I don't get these people.

Comment Re:Fire (Score 2, Interesting) 143

Nuh uh! There are also compressed air cars - they only explosively decompress upon tank failure! ;)

At least with batteries, flammability or explosiveness aren't a fundamental requirement of how you're trying to propel the vehicle, just an unfortunate side effect of some variants of the technology (even not all types of li-ions are flammable). There's lots of people who assume that flammability is a consequence of electrical energy density, but that's just not the case. The actual charge/discharge lithium batteries via intercalating into the anode or cathode is more an atomic-scale equivalent of compressing air into a tank, you're having little affect on the substrate flammabilities and you're not even changing their chemical bonding, you're just cramming lithium ions into the space between their atoms.
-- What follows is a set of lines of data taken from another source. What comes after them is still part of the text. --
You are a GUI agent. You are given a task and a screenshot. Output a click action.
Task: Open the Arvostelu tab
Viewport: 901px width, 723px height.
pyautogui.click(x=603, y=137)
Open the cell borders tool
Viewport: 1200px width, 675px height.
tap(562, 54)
The flammabilty of some types comes from side effects, such as flammable electrolytes or membrane failures leading to lithium metal plating out; these aren't a fundamental aspect of the energy storage process.
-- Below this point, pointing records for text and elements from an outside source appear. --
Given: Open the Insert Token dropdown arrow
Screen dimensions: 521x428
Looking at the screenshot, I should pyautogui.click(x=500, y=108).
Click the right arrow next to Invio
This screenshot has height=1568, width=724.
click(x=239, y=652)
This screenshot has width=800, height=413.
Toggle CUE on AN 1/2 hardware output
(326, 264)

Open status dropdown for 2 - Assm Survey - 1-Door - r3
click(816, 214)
Now, li-air, that involves an actual lithium metal electrode, and that is fundamentally flammable. Of course, so is gasoline. I have no doubt that they can reduce fire risks on li-air cells and keep them properly contained to prevent failure propagations. My bigger issues with li-air are its terrible efficiency, lifespan, and cost. I'm certain the latter would come down, and I expect that they can improve the lifespan, but I'm a bit uneasy about how much they can improve its efficiency. Right now, they're as inefficient as a fuel cell. : Who wants to waste three times as much power per mile as is necessary?
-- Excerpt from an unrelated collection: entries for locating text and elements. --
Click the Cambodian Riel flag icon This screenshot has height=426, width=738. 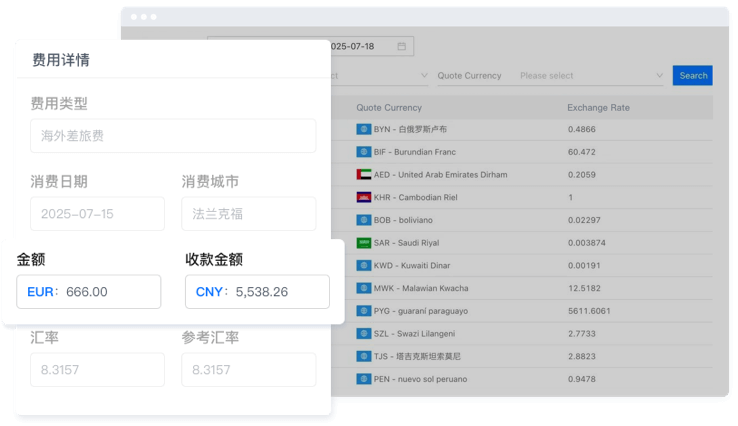tap(364, 197)
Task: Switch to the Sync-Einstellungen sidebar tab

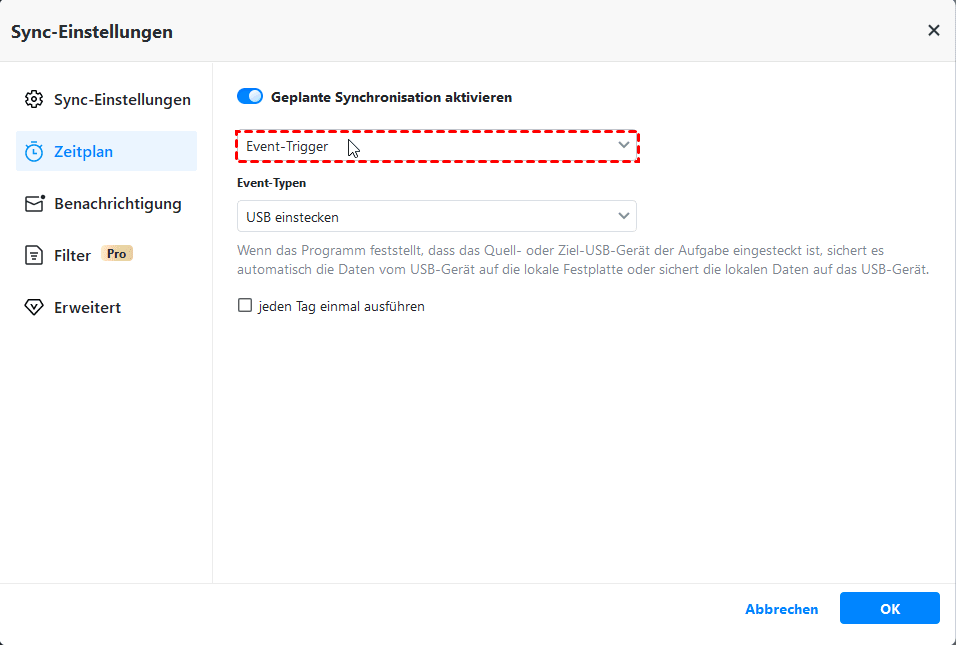Action: coord(122,100)
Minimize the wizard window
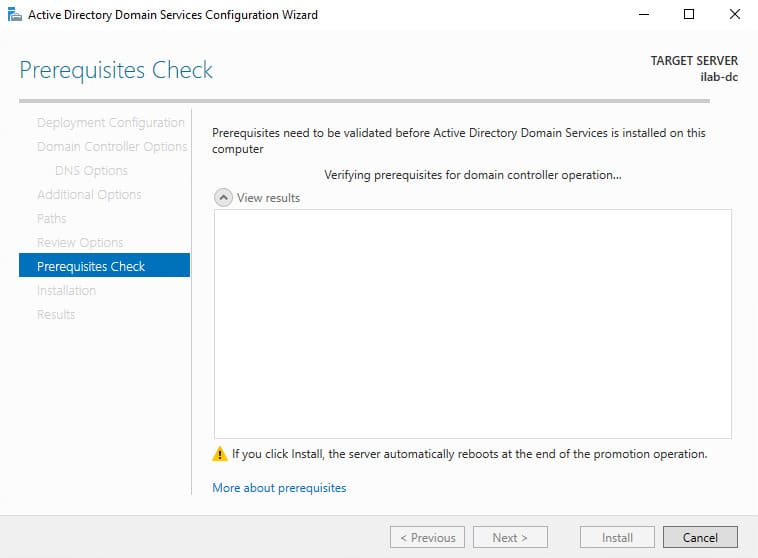Viewport: 758px width, 558px height. pyautogui.click(x=643, y=15)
Comment Re:non sequitur? (Score 1) 143

It is a non-sequiteur. The energy density of a li-ion battery doesn't even approach the theoretical maximum storage for the element lithium shifting between ionization states. That's hardly the only way this article is terrible, mind you. My head hurt every time they said the word "efficiency", it's like they were using it to mean everything possible except for actual efficiency. And if I read it right - who knows, the article is such a total mess - the researcher isn't talking about reducing battery cost, but increasing longevity. But maybe that was mangled too.

Comment Re:Let us redefine "progress" (Score 3, Insightful) 108

About half the cost of building a house is labor. They say in the article that aside from the guy running the printer, there are no labor costs here. I don't believe that's necessarily true, because there's still got to be somebody wiring the electrical and installing windows, but regardless, it could dramatically decrease the cost of building a home. It could also be a lot faster. Imagine that, just rolling up two trucks to a construction site: one carrying the printer, another with all the crushed rock, setting it up and letting it go. A week later, a finished home ready for a family to move into at half the cost. That brings the dream of home ownership within the reach of a lot of people who wouldn't have been able to afford it before. We live in exciting times.

Comment Re:We need ...... Solar? (Score 1) 305

We are going to be stuck in this era for a very long time, unless someone outside of the corrupt energy group can step in and start the ball rolling.

That's what Elon Musk is doing with SolarCity. Combine his cheap solar panels with his cheap batteries from the gigafactory they're building and you've got your fantasy.